What you should do → Your task is to copy every line of the entries that contains "plus".

::: Data for analysis

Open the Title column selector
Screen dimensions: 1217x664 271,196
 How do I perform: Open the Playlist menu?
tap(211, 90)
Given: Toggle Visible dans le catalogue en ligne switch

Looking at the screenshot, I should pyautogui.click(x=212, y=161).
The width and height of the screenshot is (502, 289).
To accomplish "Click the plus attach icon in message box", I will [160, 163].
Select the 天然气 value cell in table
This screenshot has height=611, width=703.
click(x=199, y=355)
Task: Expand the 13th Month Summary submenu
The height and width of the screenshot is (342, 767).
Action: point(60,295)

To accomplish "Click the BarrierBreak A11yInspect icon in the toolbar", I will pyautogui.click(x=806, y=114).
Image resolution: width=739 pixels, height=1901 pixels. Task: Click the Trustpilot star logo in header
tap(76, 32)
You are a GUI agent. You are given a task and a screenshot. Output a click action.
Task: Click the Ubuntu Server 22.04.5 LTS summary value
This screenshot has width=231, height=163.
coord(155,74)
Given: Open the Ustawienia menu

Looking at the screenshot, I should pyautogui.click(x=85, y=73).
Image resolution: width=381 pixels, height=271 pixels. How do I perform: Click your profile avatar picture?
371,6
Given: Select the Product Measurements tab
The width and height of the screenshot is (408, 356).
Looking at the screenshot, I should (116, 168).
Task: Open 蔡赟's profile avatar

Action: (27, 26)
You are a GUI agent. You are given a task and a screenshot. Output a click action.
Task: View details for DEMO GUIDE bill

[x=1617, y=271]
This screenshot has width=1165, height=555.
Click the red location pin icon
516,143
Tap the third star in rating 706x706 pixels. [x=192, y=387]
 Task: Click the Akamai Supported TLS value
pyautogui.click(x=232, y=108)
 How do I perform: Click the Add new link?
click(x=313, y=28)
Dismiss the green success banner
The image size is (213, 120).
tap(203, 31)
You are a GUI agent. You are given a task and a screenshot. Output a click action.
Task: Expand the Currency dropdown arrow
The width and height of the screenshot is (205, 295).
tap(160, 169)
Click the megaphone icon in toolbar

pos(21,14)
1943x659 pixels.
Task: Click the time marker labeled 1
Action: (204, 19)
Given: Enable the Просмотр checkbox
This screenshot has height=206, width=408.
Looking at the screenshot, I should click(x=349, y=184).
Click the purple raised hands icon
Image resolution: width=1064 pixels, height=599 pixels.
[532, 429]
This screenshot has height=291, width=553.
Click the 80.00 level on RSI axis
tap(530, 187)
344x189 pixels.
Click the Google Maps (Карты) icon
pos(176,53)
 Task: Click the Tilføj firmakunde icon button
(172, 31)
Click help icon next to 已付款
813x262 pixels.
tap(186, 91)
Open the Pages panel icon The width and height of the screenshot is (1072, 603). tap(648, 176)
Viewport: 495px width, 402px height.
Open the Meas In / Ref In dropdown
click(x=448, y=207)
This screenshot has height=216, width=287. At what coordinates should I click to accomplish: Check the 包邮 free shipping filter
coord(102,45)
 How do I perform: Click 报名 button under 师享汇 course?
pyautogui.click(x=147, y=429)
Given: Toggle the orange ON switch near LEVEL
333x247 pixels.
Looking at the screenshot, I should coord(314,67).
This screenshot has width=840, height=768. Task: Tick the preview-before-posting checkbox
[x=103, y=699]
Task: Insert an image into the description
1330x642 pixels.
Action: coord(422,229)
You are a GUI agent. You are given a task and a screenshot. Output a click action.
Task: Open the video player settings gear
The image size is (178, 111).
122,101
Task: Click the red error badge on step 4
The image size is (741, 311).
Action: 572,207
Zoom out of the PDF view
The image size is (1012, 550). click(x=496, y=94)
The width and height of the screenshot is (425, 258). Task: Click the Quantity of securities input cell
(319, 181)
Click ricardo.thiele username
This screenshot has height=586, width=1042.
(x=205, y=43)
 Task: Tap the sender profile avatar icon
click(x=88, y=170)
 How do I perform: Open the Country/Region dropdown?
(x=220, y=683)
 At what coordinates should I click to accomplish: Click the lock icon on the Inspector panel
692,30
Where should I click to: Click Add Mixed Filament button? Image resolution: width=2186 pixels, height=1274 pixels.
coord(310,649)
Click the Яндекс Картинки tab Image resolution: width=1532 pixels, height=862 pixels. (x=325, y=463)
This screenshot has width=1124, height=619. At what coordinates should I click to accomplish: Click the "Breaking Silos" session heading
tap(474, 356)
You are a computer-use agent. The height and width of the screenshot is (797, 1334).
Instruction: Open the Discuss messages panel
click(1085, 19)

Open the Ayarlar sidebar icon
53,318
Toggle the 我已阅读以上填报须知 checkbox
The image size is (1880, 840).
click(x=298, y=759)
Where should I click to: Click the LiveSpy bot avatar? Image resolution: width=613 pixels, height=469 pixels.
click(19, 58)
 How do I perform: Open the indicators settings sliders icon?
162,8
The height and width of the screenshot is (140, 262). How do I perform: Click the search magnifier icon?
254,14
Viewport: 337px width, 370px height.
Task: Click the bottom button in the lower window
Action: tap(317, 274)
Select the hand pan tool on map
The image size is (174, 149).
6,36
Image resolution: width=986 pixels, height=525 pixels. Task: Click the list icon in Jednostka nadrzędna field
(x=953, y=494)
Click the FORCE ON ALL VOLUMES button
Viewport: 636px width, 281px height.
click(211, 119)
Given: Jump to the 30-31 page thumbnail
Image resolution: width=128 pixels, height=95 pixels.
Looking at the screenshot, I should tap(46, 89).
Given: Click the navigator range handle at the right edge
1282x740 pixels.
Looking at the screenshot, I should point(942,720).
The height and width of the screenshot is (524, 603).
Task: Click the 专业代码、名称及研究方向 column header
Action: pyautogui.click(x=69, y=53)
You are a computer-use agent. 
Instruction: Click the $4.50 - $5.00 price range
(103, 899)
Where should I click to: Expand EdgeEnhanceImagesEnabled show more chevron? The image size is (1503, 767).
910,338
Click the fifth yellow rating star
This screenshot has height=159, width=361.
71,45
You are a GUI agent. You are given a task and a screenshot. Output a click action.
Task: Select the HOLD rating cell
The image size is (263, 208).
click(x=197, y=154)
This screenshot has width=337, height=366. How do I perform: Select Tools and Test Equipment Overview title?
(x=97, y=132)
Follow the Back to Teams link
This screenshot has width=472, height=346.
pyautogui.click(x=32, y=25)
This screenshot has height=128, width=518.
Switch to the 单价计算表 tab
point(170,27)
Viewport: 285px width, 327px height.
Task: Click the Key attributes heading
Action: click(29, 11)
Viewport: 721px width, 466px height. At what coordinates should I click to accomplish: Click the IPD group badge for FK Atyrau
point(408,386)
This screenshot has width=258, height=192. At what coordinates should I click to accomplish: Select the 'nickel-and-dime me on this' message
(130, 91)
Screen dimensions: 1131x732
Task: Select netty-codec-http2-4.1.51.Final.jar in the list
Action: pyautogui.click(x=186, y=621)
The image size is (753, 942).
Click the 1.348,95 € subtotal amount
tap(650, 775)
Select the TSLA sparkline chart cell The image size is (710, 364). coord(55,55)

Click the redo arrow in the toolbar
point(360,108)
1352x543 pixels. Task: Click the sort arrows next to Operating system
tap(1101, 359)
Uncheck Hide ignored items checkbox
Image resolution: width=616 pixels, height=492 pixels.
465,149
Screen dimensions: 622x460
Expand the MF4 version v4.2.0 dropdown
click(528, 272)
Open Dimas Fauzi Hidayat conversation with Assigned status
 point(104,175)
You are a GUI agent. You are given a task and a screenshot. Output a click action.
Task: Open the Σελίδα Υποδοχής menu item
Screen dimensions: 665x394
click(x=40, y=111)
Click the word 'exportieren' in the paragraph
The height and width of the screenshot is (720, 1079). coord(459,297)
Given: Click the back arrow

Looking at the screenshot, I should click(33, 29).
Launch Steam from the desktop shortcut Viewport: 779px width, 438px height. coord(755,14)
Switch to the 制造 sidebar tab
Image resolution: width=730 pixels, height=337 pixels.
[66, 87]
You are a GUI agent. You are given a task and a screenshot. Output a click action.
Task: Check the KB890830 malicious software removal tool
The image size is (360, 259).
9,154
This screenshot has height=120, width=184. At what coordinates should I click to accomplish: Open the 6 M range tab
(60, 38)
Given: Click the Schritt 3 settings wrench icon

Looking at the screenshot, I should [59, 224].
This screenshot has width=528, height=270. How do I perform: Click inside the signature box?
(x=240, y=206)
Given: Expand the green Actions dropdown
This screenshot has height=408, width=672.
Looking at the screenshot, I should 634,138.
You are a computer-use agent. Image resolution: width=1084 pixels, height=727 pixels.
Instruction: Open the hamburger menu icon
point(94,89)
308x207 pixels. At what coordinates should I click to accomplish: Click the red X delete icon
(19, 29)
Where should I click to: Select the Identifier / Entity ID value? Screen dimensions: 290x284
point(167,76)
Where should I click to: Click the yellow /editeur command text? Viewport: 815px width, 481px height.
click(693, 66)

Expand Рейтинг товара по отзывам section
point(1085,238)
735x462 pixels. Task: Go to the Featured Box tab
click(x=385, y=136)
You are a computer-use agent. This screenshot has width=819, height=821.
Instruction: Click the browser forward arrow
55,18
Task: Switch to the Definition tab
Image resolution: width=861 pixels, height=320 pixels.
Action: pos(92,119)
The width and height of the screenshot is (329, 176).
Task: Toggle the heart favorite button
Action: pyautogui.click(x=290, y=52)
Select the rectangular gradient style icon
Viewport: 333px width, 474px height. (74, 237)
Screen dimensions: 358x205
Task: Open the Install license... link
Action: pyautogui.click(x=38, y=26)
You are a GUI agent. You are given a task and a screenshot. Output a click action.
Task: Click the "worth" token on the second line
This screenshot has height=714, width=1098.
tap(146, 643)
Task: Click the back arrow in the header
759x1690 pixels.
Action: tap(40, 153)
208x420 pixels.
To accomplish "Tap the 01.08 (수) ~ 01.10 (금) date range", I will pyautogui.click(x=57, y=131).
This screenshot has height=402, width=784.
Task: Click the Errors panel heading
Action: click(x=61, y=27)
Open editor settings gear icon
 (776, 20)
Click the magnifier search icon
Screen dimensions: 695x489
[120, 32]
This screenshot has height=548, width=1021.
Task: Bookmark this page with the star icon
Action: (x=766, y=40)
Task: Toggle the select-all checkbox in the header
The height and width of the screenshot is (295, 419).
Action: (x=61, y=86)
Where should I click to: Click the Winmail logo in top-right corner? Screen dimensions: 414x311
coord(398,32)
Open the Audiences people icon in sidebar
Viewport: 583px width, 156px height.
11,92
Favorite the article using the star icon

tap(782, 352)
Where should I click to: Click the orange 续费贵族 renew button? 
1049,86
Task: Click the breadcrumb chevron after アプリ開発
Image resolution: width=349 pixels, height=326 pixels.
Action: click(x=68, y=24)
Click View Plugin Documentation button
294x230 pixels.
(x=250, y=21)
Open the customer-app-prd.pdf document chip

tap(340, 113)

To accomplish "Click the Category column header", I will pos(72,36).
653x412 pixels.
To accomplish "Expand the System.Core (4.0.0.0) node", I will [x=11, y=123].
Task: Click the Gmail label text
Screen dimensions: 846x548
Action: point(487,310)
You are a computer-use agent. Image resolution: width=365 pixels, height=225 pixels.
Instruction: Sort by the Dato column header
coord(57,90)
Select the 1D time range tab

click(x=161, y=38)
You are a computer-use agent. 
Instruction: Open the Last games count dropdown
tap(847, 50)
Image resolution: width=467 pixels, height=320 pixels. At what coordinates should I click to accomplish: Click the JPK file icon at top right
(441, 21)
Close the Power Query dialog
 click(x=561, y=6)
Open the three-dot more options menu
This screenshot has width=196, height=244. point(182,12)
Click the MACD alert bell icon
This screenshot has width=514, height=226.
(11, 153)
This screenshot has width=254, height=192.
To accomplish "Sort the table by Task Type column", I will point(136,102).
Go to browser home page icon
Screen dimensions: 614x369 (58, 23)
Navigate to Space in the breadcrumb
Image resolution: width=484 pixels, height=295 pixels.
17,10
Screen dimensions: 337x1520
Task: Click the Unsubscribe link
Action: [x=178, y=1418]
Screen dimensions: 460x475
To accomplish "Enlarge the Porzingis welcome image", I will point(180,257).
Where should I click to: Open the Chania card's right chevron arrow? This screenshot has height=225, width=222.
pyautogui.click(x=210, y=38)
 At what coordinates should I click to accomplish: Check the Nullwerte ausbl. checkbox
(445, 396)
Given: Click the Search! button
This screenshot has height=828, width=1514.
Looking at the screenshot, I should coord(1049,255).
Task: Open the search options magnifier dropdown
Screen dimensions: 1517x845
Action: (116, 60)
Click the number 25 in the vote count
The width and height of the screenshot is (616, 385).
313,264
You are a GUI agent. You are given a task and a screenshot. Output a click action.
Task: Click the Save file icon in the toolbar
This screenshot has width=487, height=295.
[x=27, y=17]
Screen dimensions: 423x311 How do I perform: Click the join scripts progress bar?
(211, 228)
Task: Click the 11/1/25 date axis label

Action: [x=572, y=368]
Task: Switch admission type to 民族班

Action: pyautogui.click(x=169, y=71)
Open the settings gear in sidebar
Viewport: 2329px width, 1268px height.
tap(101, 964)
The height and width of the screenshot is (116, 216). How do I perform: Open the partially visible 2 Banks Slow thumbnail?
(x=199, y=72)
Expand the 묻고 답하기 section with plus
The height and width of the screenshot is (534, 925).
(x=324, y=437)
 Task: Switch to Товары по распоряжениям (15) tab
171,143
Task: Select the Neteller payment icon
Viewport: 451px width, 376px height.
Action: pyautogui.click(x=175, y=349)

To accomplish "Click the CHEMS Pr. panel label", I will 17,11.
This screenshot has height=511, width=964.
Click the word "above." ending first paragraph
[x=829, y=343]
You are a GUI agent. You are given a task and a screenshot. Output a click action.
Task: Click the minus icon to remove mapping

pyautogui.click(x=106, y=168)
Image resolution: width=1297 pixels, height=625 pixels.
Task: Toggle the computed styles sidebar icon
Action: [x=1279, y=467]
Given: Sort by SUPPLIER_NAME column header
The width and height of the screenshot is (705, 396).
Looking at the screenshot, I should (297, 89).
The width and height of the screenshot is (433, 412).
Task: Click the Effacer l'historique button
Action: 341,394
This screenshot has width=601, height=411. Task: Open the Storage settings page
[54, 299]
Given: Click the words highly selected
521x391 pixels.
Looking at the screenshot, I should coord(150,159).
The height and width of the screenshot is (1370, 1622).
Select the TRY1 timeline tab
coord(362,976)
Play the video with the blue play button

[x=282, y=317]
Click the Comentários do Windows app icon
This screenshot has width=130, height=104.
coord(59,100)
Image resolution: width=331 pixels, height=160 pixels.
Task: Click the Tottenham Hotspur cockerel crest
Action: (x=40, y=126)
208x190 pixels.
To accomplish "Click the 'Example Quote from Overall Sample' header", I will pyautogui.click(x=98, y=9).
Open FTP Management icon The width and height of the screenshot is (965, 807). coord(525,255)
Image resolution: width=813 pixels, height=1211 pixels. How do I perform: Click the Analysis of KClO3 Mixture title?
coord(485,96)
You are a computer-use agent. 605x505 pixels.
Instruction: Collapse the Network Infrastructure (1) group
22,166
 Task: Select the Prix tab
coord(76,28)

::::::

Answer space →
To accomplish "Click the plus attach icon in message box", I will [160, 163].
Expand the 묻고 답하기 section with plus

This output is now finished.